Outside of perhaps STREET TRASH, the 1985 trash Cannon classic INVASION U.S.A. was by far the Fest’s favorite. It’s a lunkheaded and shamelessly jingoistic action movie starring Chuck Norris as a reluctant government agent who stops terrorist attacks on U.S. soil by driving around Florida and shooting the bad guys with his twin holstered Uzis. This is an incredibly stupid film, but Joseph Zito directs briskly, and Chuck is quite badass. See Chuck drive his pickup into a shopping mall. See Chuck tell Richard Lynch not once but twice, “It’s time to die.” Non-stop hilarity that the audience laughed and cheered all the way through. America…fuck yeah!
YOUNG REBELS was the title on this print of Roger Corman’s TEENAGE DOLL. It’s along the lines of Corman’s other youth-oriented dramas of the 1950’s, such as SORORITY GIRL, but I don’t think it stacks up that well. Come to think of it, SORORITY GIRL would have been great at B-Fest. YOUNG REBELS isn’t very memorable, although it does feature Corman regular Richard Devon and stars the lovely June Kenney.
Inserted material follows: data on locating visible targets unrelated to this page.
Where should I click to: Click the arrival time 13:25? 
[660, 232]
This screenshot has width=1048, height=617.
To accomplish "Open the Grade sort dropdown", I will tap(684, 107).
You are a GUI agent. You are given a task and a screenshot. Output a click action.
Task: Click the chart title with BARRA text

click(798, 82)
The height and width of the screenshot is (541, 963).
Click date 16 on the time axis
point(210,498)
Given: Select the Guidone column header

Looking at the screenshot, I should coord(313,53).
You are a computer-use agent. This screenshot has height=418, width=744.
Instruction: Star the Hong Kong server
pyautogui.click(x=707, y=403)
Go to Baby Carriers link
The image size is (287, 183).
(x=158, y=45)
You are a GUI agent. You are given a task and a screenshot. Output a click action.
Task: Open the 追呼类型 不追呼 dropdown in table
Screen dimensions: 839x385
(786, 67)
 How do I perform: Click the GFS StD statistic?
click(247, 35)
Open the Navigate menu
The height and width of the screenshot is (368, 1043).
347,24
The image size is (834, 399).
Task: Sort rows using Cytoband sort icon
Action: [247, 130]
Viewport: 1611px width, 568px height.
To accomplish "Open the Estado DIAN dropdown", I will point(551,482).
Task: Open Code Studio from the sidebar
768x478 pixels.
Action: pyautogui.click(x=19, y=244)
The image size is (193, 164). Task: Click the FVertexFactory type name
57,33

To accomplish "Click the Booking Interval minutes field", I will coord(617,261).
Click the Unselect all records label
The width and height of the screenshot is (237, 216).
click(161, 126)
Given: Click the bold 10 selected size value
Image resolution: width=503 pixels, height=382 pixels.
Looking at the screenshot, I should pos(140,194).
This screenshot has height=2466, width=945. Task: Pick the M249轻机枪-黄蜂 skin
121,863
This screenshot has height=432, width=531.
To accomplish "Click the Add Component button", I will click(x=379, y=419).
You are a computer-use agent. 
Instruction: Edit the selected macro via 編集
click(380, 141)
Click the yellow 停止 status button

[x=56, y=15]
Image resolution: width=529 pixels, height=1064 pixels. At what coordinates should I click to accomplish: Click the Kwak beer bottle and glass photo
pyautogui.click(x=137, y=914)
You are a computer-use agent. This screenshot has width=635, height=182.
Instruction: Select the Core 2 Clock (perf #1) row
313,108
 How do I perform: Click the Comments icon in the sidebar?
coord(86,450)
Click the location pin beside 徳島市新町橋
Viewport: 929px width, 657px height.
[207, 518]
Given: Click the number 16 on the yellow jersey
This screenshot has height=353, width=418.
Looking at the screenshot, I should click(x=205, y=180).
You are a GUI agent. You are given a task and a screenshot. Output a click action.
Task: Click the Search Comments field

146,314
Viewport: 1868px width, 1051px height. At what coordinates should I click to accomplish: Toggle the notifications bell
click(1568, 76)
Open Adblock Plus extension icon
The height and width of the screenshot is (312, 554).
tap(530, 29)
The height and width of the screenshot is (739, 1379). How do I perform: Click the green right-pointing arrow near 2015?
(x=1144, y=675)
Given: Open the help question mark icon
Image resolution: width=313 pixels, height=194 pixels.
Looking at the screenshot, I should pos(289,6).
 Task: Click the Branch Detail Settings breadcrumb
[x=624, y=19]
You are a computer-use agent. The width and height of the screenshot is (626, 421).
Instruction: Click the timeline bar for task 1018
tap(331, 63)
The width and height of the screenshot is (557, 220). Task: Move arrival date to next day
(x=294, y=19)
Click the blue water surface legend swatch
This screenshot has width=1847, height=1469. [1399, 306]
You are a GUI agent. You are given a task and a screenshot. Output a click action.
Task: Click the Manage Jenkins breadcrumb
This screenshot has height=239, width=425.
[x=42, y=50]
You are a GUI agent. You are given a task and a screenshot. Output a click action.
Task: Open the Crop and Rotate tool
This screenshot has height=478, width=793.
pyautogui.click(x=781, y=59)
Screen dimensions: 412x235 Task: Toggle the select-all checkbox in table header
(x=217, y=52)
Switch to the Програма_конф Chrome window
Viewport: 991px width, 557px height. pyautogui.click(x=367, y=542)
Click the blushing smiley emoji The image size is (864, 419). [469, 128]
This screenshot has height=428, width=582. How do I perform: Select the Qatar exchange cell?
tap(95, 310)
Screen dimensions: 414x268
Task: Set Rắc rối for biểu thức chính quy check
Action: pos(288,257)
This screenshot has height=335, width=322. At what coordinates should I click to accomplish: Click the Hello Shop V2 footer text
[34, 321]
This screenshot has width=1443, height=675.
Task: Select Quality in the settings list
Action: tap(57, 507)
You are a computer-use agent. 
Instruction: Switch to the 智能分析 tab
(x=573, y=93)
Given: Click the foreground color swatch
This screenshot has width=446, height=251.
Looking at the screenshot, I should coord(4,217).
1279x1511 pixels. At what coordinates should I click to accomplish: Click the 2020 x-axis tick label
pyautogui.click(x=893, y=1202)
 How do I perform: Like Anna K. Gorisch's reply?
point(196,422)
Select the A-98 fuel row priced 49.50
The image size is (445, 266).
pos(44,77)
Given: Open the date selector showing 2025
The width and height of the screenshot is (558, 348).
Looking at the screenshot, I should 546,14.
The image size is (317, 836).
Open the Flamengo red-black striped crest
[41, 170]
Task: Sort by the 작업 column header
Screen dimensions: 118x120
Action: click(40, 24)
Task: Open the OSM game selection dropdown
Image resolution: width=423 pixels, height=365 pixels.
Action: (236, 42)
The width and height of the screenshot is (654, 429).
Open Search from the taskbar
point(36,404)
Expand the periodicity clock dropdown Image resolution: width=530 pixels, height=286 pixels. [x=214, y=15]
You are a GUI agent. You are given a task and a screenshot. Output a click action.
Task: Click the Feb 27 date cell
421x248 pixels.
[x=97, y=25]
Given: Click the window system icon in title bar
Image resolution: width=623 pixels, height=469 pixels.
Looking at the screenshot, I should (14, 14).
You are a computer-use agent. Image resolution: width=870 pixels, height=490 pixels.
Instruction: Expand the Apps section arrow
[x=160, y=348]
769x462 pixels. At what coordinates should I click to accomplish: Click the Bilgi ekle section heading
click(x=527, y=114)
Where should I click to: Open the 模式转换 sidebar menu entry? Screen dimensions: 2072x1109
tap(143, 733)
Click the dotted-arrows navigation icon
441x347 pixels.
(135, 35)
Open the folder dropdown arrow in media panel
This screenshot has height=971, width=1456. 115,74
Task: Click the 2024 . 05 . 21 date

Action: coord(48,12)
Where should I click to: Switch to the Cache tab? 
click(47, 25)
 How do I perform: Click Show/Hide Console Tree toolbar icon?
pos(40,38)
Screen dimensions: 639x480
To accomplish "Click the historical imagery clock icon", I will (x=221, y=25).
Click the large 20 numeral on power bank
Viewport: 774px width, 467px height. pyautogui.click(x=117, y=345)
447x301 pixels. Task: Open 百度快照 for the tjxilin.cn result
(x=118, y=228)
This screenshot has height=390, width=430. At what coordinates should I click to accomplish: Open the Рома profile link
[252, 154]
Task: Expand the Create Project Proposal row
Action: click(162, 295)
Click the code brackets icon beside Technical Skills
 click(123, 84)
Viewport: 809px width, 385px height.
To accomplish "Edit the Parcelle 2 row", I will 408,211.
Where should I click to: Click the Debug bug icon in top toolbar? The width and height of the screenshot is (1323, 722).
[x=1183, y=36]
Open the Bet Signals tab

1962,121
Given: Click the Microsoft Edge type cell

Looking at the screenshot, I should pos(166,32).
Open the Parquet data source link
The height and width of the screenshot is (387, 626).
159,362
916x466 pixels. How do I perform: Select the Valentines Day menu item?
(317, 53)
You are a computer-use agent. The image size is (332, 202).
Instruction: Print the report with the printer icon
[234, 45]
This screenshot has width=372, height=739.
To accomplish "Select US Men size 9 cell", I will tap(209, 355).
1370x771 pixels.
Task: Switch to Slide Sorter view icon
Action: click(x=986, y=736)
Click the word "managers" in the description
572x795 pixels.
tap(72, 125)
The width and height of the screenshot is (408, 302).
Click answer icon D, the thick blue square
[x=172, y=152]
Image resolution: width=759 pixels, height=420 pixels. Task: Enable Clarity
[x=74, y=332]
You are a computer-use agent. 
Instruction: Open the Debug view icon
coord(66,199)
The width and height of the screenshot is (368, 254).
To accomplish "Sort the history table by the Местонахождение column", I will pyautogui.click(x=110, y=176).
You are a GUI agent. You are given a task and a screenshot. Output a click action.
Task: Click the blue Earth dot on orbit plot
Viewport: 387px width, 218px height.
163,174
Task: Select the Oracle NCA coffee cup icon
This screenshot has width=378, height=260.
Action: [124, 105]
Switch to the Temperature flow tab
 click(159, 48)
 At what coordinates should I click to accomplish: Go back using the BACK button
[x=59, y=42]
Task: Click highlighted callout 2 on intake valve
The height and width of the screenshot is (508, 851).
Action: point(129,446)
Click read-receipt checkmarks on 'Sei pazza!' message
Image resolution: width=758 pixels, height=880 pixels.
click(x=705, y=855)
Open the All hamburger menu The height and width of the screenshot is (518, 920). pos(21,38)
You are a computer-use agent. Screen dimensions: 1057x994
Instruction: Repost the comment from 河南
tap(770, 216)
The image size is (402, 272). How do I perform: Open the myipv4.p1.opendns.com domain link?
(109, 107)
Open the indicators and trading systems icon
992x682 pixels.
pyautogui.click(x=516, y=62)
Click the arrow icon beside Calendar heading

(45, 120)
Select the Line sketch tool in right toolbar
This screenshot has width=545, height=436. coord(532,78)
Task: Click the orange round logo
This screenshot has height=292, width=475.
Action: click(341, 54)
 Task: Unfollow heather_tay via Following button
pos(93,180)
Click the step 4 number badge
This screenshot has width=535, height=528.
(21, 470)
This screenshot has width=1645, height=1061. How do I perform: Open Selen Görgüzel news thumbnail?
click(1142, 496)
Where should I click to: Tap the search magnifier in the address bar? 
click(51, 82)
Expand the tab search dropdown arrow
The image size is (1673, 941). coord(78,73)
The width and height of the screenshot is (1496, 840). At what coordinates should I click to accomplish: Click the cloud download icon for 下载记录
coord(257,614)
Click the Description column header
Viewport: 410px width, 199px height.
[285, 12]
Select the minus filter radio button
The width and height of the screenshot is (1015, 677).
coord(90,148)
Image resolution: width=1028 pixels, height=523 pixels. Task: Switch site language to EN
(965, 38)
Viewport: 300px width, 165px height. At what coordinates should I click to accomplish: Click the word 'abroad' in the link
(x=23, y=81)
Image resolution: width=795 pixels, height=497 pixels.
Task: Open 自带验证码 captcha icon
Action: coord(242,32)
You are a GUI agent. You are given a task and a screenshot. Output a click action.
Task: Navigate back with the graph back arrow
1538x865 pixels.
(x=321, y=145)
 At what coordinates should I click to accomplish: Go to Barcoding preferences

THE INCREDIBLE MELTING MAN was a nice 35mm print, but not a good film. Rick Baker’s gooey makeup effects are fantastic, and the film certainly earned its R rating with lots of close-ups of the title character. Alex Rebar is an astronaut affected by sunspots who returns to Earth and starts melting away. This causes him to shamble around the countryside, ripping off heads and tossing them into the stream. It’s quite slowly paced and the body count is too low. Burr DeBenning has the lead role as Dr. Ted Nelson, who attempts to stop the melting man’s rampage by yelling, “I’m Dr. Ted Nelson!” a lot. His plan definitely doesn’t come together. This one has also been on MST3K, and is probably better seen there.
For the first time, B-Fest went digital to present KING KONG VS. GODZILLA on a non-permanent PC/projector system. The DVD, which I own, looked better, though a lot smaller, than I expected it to on the big screen. B-Fest used to traditionally end with a Japanese monster movie, but vanishing prints have made that difficult in recent years. Going to a DVD format is the best way to get these monster mashes back in the B-Fest lineup on a regular basis. I suspect that next year will probably see even more DVD presentations, which has both its pros and cons. Although I love seeing widescreen 35mm prints of rarities like STREET TRASH and SAVAGE SISTERS, having the flexibility to show DVDs will open up the potential film lineup to many films that are otherwise unavailable.
After 24 hours of crappy movies, our group headed to Leona’s for our traditional Italian dinner. I had a large bowl of penne with meatballs and chicken, along with soup, shrimp scampi and bread. I was bloated afterwards, but pleasantly so, and well-prepared for the 2-hour-plus drive with Chicken back to Champaign. Another successful B-Fest. Tolemite and I are already counting down the days until B-Fest 2008. You can read his account of this year's B-Fest on his blog, and Cheeseburger has her reviews posted over on her blog, so enjoy.
"particularly in scenes where he “trains” the Gill-Man by repeatedly shocking him with a prod."
ReplyDeleteYeah! I was totally rooting for the Gill-Man when I saw what a jerk the scientist was. "Stop! Stop! STOP!"
I am so jealous that you got to see INVASION U.S.A. on the big screen. I missed it in theaters back in the day. I always love the mall bit where the terrorists are dragging a girl by her hair in a 4X4. All she can muster is, "I hate you! I hate you!"